Recuerdo que fue un día de esos, en que no hay casi ningún motivo para levantarse, en el que decidí no compartir mis objetos amados para protegerlos y protegerme. Me dijo algo así como que era muy sencillo, que mientras fuera uno de esos autores reconocidos, un crítico, un escritor influyente en la vida política del mundo, debía leerlo, quererlo y respetarlo. Yo le respondí que no sin que él lograra entender que no estaba discutiendo el valor obvio del autor y su obra, sino más bien un concepto. Mientras fuera un recuerdo compartido me negaría a aceptar que era bueno o que estaba en la obligación de leerlo.
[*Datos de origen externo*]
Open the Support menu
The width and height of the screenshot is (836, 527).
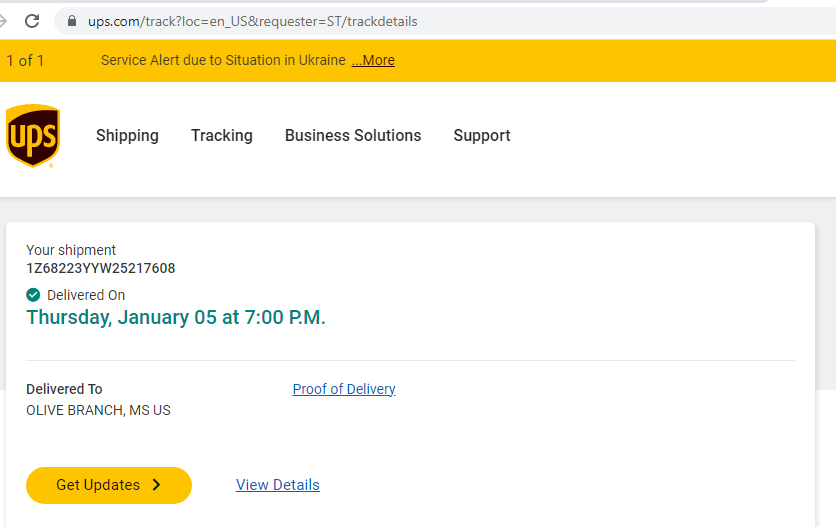(x=481, y=136)
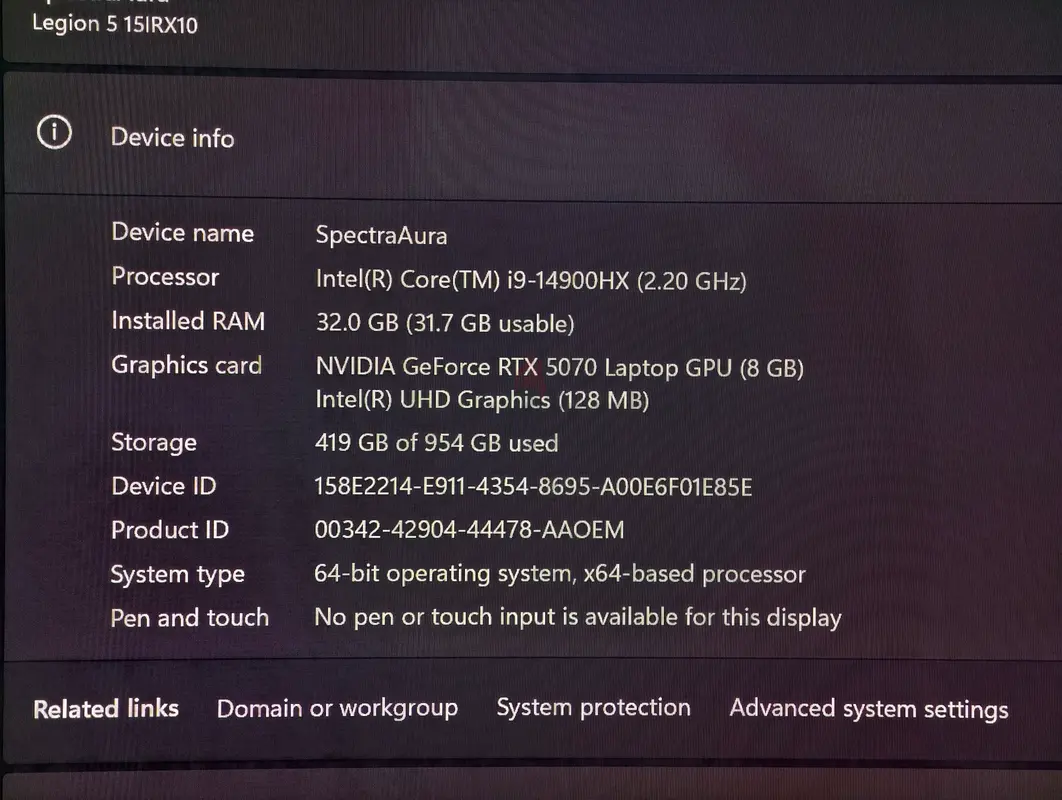Viewport: 1062px width, 800px height.
Task: Click the Intel Core i9-14900HX processor value
Action: [531, 280]
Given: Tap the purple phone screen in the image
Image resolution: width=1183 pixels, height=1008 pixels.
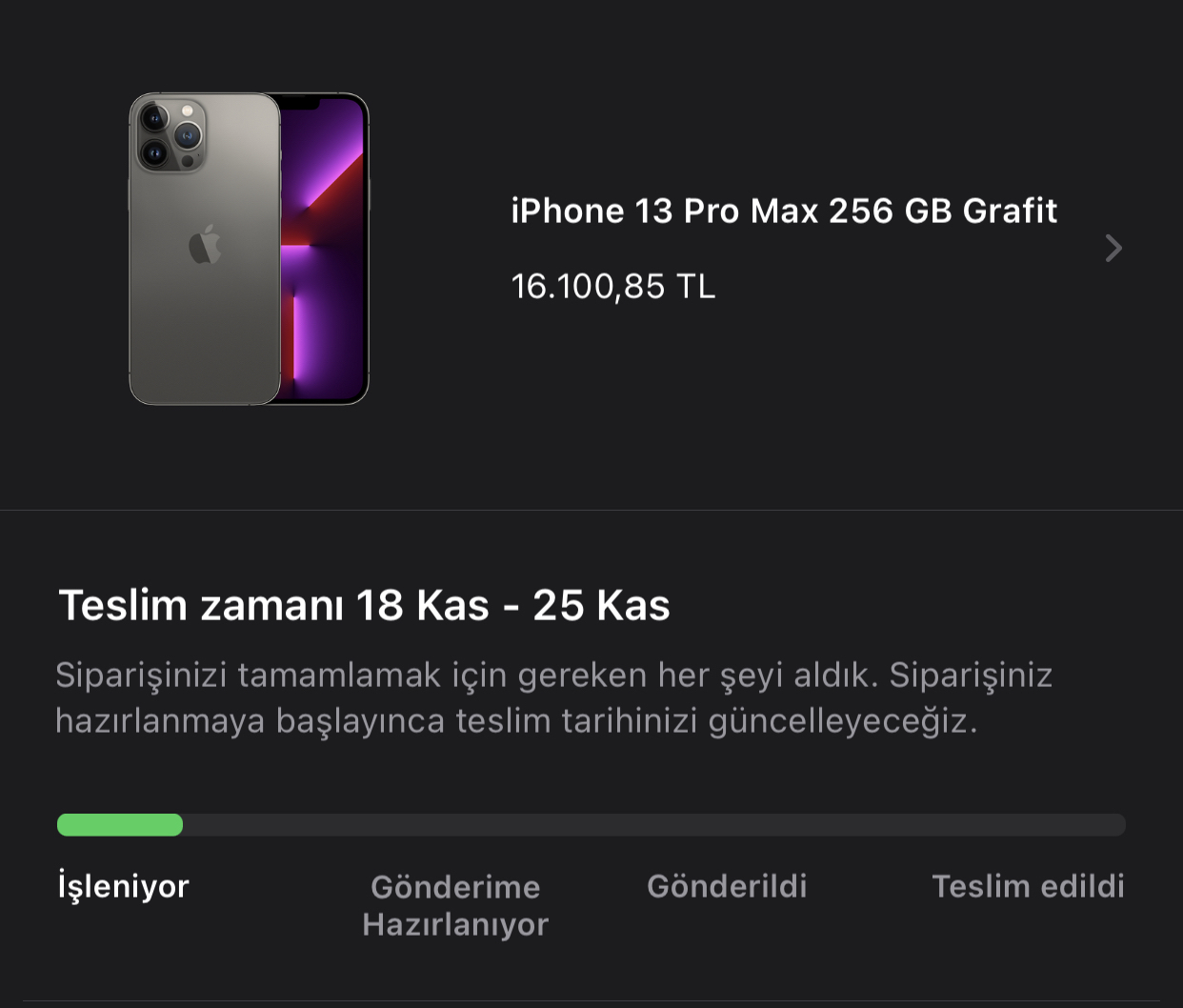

Esa noción de 'recuerdo compartido' lo dejó perplejo. Yo terminé de explicarle, ya con ganas de seguir durmiendo, que yo sabía que en cada una de las historias de Amores Ridículos estaba ella, que una de esas narraciones era un poco lo que habían vivido, que ese libro era un pacto secreto entre ellos. Abrumado se sentó en el borde de la cama. Yo sólo me estaba vengando.

Lo abracé y lo traje hasta mi lado otra vez. Le dije que no se preocupara, que por eso no lo leía, por eso no lo leería nunca. No quería involucrarme con sus recuerdos, por lo menos en los que no era bienvenida. Yo soy como Teresa, le dije. Y como sabes ella nunca dejó de querer a Tomás.